» **DOCUMENT SECTION**
%%

World-class architecture? Definitely. Designed for energy efficiency? Not necessarily

Aug. 8, 2016

Architecturally significant buildings may be a pleasure to look at, but they can be a bear to work with (or in) from an energy-efficiency and comfort standpoint. 

When I started my business in 1979, I just happened to live in Columbus, IN, a community that gave me a unique opportunity to learn about buildings designed by some of the most famous architects of our time, including I.M. Pei, Richard Meyer, Kevin Roche, Cesar Pelli and many others. Nowhere can you see the works of so many great architects, including seven American Institute of Architects Gold Medal winners, in close proximity. There are now more than 70 buildings and pieces of public art in Columbus by internationally noted architects and artists.

When I say that I had the opportunity to learn about these buildings, I don’t mean that  I listened to a talk or took a tour. My company worked in nearly all of the buildings designed under this program. We operated more than 25 of them and were responsible for operation, control, maintenance, and comfort. We were on call 24/7. Our only fees were documented savings from low-cost, no-cost changes in operation and maintenance, based on comparisons with the five years prior to our involvement.

Our first step in all of these projects was to install a permanent energy monitoring system at our expense. It was connected to all of the utility meters, electrical transformer main panels, and major energy systems and equipment. During the design and installation of the monitoring system and ongoing building operation, we got to know every inch of these buildings: attics, above ceilings, basements, crawl spaces, and mechanical and electrical rooms.

%%

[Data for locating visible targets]
%%

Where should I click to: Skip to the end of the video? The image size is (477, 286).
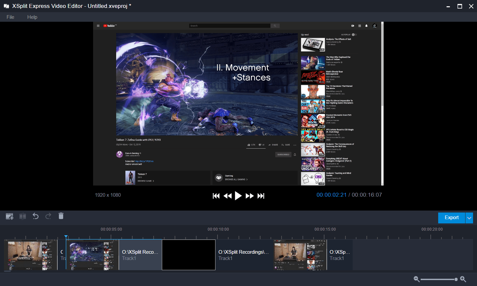pyautogui.click(x=261, y=195)
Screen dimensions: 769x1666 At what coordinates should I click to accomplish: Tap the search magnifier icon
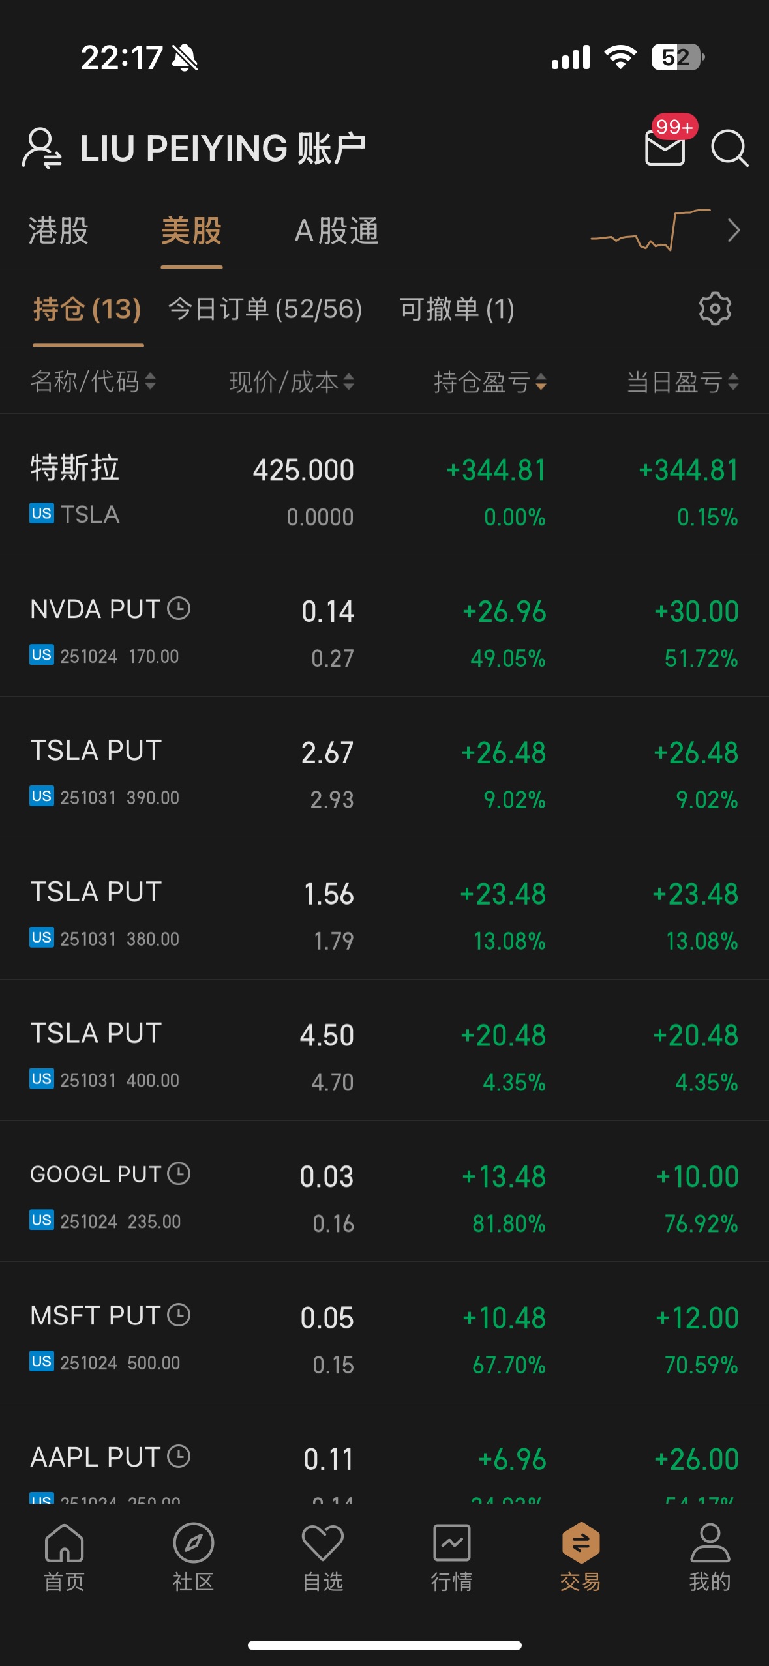(x=729, y=148)
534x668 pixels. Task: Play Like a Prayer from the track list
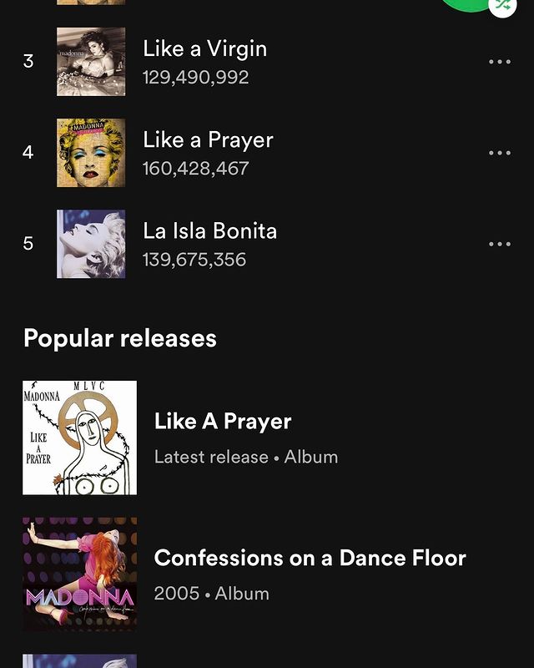click(x=208, y=139)
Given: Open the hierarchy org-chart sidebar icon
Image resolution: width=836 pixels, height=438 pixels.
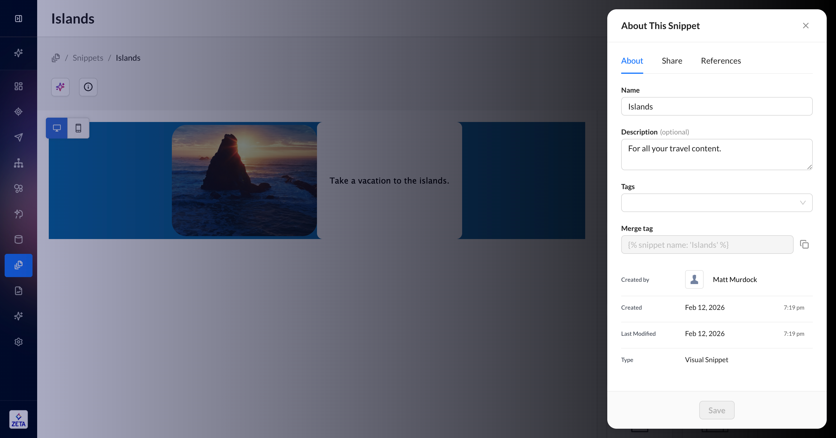Looking at the screenshot, I should (x=18, y=163).
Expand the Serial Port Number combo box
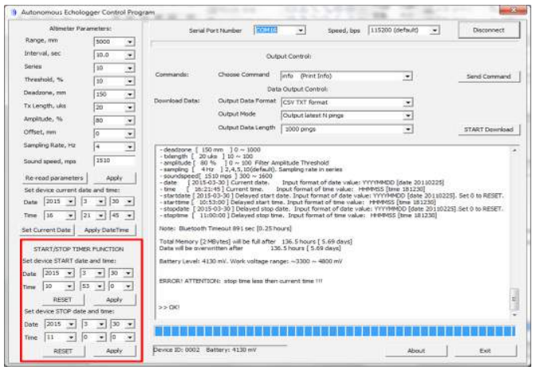This screenshot has width=540, height=374. click(300, 30)
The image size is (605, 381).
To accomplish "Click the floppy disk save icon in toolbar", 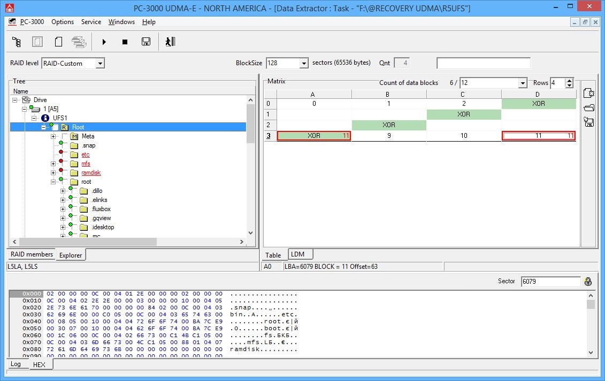I will [x=145, y=42].
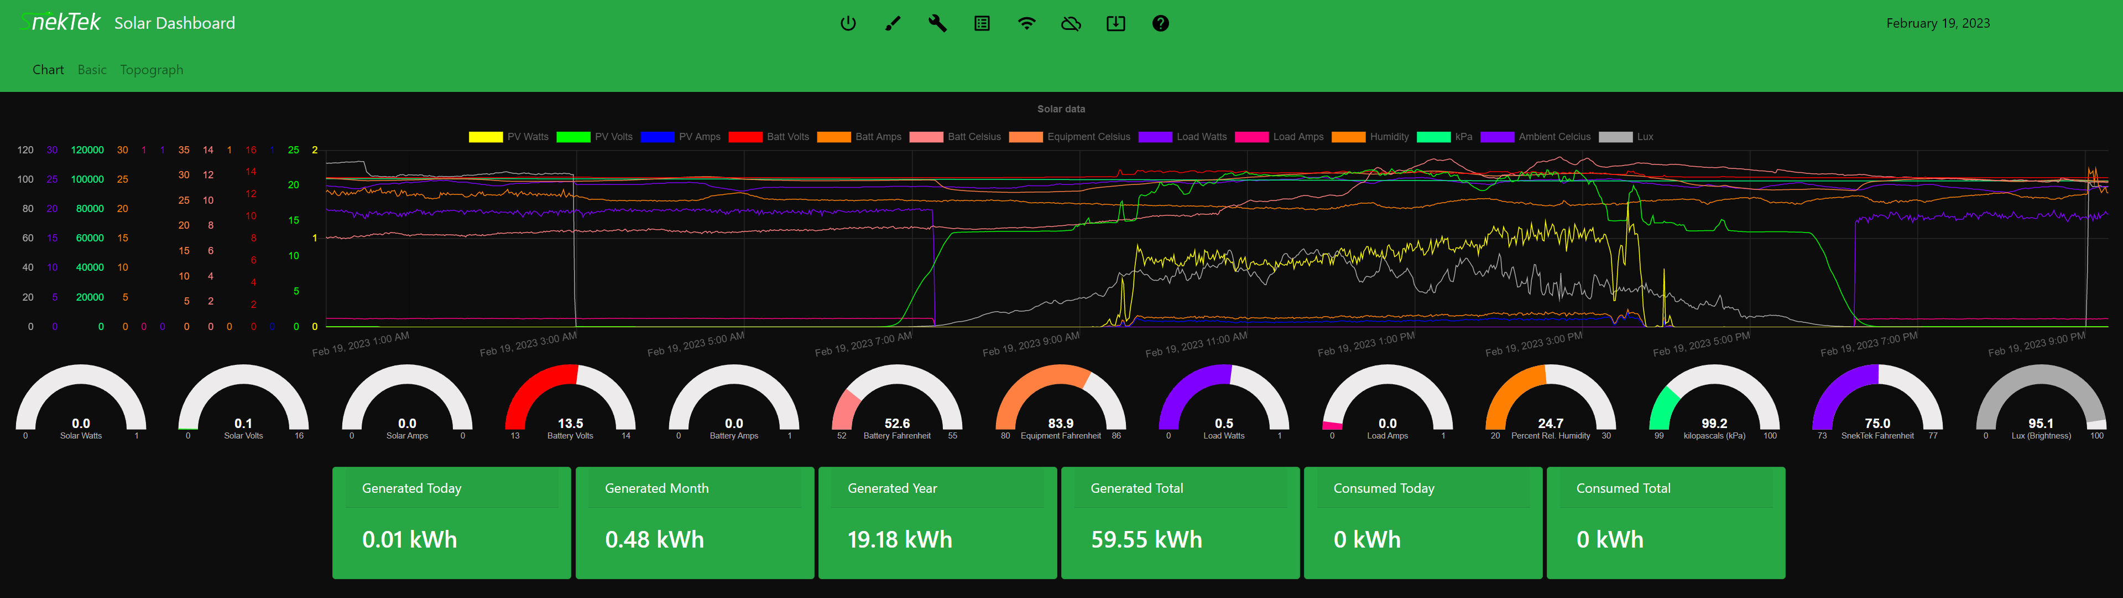Toggle PV Volts green legend swatch
The image size is (2123, 598).
(574, 137)
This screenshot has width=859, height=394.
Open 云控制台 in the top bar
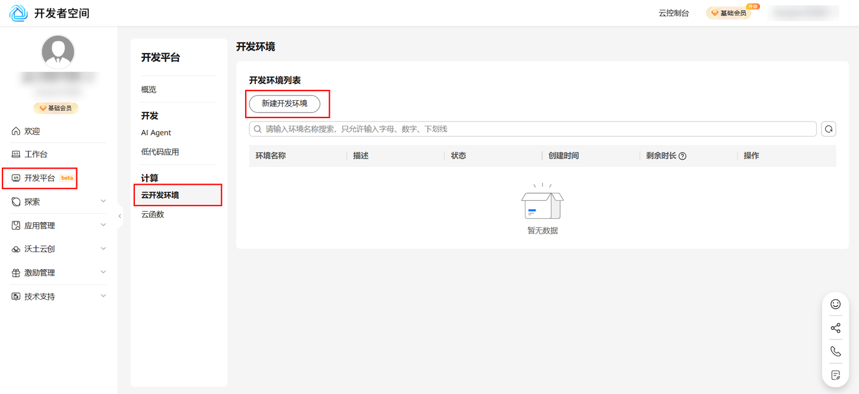click(673, 12)
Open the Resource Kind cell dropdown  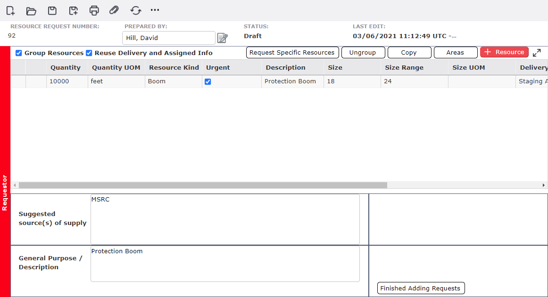173,81
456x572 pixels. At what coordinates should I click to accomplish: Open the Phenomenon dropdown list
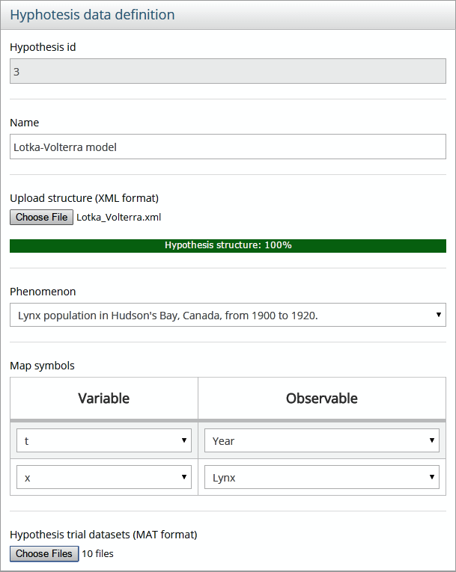(x=228, y=316)
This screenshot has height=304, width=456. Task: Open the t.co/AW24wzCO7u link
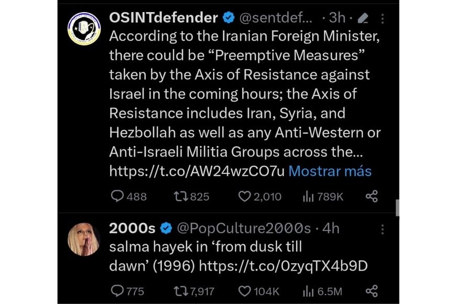click(x=197, y=171)
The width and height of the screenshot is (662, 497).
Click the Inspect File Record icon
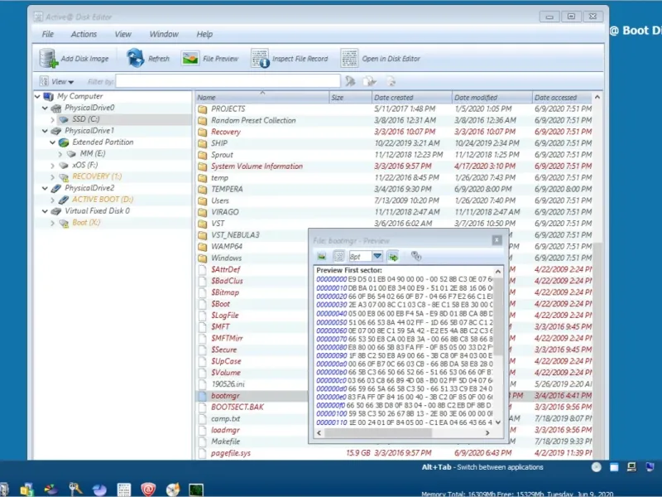pyautogui.click(x=260, y=59)
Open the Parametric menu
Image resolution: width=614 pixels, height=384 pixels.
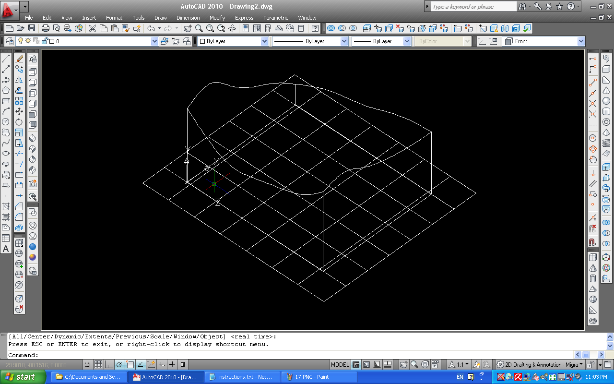275,18
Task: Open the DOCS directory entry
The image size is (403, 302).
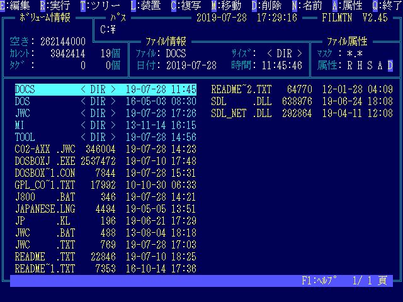Action: point(25,89)
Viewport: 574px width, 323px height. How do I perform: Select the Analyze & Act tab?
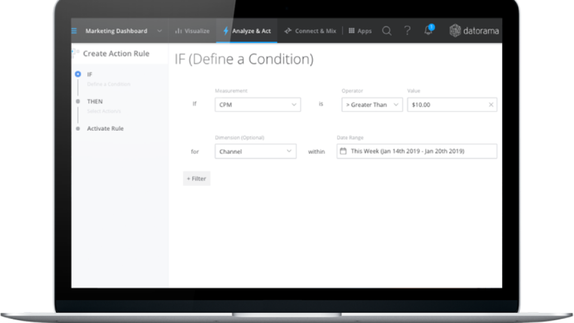tap(247, 31)
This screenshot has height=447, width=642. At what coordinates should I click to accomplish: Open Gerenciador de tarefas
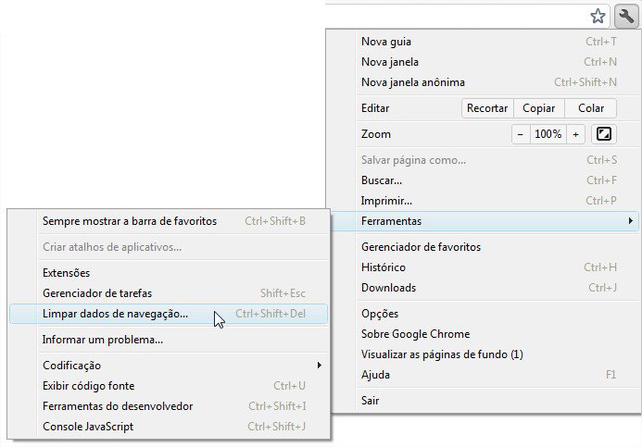(97, 293)
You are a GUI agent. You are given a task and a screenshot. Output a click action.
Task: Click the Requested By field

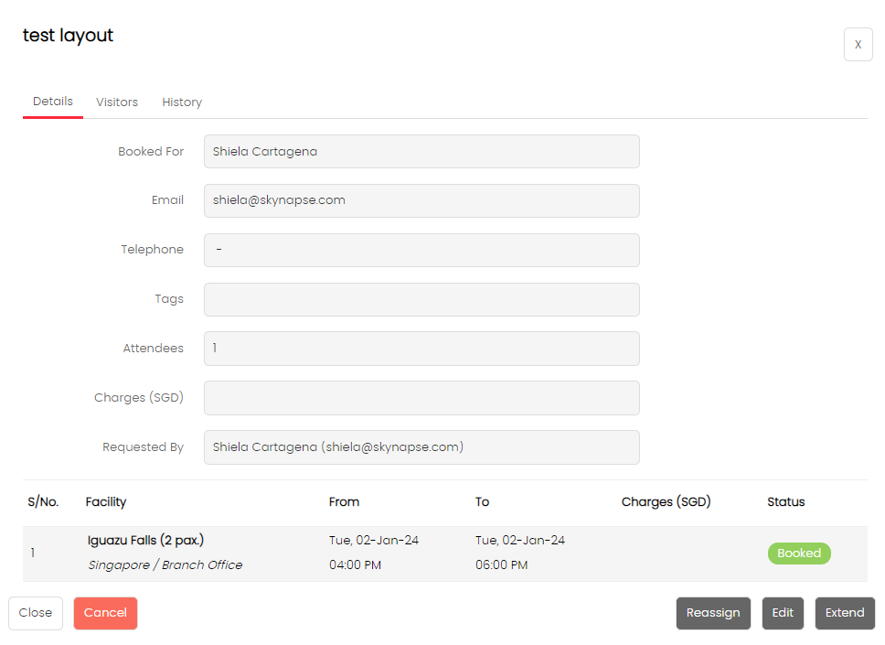[x=421, y=447]
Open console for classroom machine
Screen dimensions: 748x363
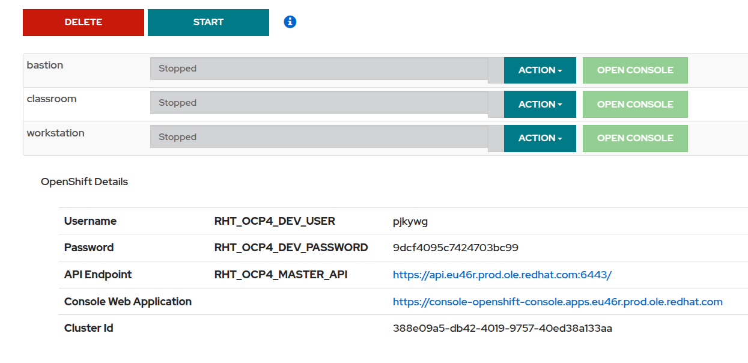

%%

» **PROBLEMS**
- a) In the piece on energy efficiency in architecturally significant buildings, how were the company's fees determined?
- b) Write the next part of the piece on energy efficiency in architecturally significant buildings, picking up after its last sentence.

» **RESPONSES**
- a) The fees came only from documented savings from low-cost, no-cost changes in operation and maintenance, compared with the five years before the company's involvement.

- b)
The role of building design in comfort

A huge factor in comfort and in maintaining stable space conditions is the performance of the building itself – its design, materials, mass, glass and orientation.

Some of these famous architects did very well in designing buildings for comfort, and some failed miserably. Some designed structures that tended to stay comfortable with low utility costs regardless of what was happening outside. Others built glass buildings with little mass that experienced tremendous temperature swings, occupant discomfort, and high energy costs.

The role of mechanical systems in comfort

Most of these world-famous architects hired high-quality engineering firms to design the lighting and HVAC systems. It was obvious to us that some had included the engineers from the beginning of the design process, while others had given the engineers finished blueprints and told them to make the HVAC systems fit.

As a result, some engineers were forced to design HVAC systems for buildings where, by design, comfort was nearly impossible. The results were massive air conditioning and heating systems designed to attempt to overwhelm the thermal deficiencies of the design.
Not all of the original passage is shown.